**How to complete this task**
A verbatim copy of the listing is the expected output.

Segment Open

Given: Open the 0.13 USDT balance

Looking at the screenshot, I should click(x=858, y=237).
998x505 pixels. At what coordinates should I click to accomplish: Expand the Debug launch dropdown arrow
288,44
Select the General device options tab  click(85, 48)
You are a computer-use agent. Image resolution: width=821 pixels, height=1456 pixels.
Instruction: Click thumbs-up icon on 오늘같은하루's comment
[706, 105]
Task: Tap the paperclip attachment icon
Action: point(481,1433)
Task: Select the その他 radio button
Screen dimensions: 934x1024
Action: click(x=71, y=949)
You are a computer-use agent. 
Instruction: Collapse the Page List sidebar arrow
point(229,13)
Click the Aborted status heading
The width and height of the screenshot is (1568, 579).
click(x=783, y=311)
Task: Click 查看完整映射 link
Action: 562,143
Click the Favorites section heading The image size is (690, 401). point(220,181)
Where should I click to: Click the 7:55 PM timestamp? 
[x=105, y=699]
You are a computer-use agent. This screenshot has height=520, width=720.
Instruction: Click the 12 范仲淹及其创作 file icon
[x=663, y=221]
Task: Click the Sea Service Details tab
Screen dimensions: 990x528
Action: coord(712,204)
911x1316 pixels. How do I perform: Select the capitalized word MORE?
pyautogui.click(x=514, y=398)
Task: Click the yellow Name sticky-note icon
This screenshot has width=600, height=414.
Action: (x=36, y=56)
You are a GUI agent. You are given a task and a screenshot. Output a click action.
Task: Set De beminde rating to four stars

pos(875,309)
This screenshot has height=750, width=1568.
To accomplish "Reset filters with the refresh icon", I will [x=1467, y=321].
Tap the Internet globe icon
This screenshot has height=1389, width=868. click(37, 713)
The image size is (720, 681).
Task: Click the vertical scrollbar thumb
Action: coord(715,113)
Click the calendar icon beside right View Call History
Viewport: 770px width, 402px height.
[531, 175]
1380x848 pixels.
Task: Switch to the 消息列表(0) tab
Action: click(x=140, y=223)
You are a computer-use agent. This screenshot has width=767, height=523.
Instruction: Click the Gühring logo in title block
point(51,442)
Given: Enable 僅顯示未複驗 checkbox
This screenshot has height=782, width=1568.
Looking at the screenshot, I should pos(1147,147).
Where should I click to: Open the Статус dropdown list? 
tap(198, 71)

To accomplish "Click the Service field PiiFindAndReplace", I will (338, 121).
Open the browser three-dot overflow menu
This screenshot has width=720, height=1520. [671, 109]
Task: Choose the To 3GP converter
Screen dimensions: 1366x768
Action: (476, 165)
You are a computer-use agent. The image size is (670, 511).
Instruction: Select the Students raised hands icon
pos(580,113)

Segment Closed

**Written solution**
Given: Open the 0.13 USDT balance

Looking at the screenshot, I should click(x=858, y=237).
998x505 pixels. At what coordinates should I click to accomplish: Expand the Debug launch dropdown arrow
288,44
Select the General device options tab  click(85, 48)
You are a computer-use agent. Image resolution: width=821 pixels, height=1456 pixels.
Instruction: Click thumbs-up icon on 오늘같은하루's comment
[706, 105]
Task: Tap the paperclip attachment icon
Action: point(481,1433)
Task: Select the その他 radio button
Screen dimensions: 934x1024
Action: click(x=71, y=949)
You are a computer-use agent. 
Instruction: Collapse the Page List sidebar arrow
point(229,13)
Click the Aborted status heading
The width and height of the screenshot is (1568, 579).
click(x=783, y=311)
Task: Click 查看完整映射 link
Action: 562,143
Click the Favorites section heading The image size is (690, 401). point(220,181)
Where should I click to: Click the 7:55 PM timestamp? 
[x=105, y=699]
You are a computer-use agent. This screenshot has height=520, width=720.
Instruction: Click the 12 范仲淹及其创作 file icon
[x=663, y=221]
Task: Click the Sea Service Details tab
Screen dimensions: 990x528
Action: coord(712,204)
911x1316 pixels. How do I perform: Select the capitalized word MORE?
pyautogui.click(x=514, y=398)
Task: Click the yellow Name sticky-note icon
This screenshot has width=600, height=414.
Action: (x=36, y=56)
You are a GUI agent. You are given a task and a screenshot. Output a click action.
Task: Set De beminde rating to four stars

pos(875,309)
This screenshot has height=750, width=1568.
To accomplish "Reset filters with the refresh icon", I will [x=1467, y=321].
Tap the Internet globe icon
This screenshot has height=1389, width=868. click(37, 713)
The image size is (720, 681).
Task: Click the vertical scrollbar thumb
Action: coord(715,113)
Click the calendar icon beside right View Call History
Viewport: 770px width, 402px height.
[531, 175]
1380x848 pixels.
Task: Switch to the 消息列表(0) tab
Action: click(x=140, y=223)
You are a computer-use agent. This screenshot has width=767, height=523.
Instruction: Click the Gühring logo in title block
point(51,442)
Given: Enable 僅顯示未複驗 checkbox
This screenshot has height=782, width=1568.
Looking at the screenshot, I should pos(1147,147).
Where should I click to: Open the Статус dropdown list? 
tap(198, 71)

To accomplish "Click the Service field PiiFindAndReplace", I will (338, 121).
Open the browser three-dot overflow menu
This screenshot has width=720, height=1520. [671, 109]
Task: Choose the To 3GP converter
Screen dimensions: 1366x768
Action: (476, 165)
You are a computer-use agent. The image size is (670, 511).
Instruction: Select the Students raised hands icon
pos(580,113)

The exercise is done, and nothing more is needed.